Records excerpted from a collection:

--------------------------------

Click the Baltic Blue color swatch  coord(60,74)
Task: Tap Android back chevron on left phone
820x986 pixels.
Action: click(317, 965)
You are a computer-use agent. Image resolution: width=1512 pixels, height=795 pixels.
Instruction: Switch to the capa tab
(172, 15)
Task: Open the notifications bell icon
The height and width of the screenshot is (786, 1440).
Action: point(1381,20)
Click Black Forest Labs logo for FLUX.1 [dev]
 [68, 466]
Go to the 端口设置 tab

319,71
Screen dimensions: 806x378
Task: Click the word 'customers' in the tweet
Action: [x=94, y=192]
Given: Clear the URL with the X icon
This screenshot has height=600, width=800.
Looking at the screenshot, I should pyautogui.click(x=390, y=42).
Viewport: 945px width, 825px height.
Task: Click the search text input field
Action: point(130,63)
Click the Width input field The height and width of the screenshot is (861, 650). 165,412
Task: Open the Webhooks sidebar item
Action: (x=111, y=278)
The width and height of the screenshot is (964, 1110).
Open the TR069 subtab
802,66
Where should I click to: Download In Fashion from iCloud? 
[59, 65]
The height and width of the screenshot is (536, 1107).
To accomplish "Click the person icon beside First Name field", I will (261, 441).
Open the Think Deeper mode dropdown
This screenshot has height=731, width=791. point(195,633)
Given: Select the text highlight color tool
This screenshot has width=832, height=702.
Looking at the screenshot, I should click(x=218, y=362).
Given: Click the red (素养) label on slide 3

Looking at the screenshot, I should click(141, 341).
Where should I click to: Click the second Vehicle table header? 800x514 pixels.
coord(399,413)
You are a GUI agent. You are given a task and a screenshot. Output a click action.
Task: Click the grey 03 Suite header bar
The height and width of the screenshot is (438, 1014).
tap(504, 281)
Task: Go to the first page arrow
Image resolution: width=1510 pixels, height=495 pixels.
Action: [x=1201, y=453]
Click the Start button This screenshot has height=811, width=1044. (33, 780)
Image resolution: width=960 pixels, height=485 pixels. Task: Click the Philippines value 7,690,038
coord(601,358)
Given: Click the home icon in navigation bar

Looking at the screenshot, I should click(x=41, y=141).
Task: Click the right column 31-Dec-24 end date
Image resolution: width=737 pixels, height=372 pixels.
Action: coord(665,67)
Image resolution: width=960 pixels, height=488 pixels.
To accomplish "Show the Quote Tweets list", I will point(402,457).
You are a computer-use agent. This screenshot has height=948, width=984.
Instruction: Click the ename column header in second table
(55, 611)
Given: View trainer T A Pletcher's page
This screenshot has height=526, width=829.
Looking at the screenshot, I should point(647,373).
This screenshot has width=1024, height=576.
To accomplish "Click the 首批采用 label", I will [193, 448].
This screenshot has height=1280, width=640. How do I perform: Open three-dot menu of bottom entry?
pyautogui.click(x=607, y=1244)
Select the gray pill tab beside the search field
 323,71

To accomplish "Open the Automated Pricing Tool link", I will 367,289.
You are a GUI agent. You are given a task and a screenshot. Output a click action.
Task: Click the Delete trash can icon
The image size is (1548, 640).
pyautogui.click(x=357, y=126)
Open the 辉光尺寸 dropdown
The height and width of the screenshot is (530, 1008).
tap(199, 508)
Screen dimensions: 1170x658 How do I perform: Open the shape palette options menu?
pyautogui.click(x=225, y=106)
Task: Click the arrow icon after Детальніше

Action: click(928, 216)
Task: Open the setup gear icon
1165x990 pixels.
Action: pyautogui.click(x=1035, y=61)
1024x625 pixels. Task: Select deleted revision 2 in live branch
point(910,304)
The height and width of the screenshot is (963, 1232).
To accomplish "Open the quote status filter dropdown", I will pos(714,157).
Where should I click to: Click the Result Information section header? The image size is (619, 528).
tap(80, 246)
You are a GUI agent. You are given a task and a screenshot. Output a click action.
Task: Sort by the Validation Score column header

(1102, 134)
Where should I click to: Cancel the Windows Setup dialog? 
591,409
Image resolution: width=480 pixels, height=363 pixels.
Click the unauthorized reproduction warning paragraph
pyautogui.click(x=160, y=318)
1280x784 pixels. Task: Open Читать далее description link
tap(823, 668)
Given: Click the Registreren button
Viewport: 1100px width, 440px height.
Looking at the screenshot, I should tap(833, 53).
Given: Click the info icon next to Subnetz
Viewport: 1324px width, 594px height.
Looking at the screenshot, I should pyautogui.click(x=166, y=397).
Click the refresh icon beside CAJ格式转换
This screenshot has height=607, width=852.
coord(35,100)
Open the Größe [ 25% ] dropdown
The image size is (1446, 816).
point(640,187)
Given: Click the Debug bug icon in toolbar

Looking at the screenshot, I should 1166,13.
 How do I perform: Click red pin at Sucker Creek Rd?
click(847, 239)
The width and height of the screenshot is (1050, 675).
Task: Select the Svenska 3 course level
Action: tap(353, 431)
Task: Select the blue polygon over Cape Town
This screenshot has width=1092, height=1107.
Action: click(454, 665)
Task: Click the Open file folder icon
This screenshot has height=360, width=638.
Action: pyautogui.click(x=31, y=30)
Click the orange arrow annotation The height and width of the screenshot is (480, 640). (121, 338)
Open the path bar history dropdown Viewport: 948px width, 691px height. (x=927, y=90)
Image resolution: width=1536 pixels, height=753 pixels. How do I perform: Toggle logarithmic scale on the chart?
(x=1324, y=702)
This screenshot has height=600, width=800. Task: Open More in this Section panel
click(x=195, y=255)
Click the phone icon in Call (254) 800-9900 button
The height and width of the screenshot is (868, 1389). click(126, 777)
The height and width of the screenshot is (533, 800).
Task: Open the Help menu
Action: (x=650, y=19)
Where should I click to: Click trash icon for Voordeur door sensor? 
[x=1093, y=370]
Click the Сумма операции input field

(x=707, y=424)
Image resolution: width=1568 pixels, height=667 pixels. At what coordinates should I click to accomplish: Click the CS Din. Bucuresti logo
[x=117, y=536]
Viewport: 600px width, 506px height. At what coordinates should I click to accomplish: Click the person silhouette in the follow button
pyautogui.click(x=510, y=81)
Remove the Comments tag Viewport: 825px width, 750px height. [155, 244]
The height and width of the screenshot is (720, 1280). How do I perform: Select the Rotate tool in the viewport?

--------------------------------

Once you have read the records above, say how many of their lines contain the word "color", giving only that figure.

2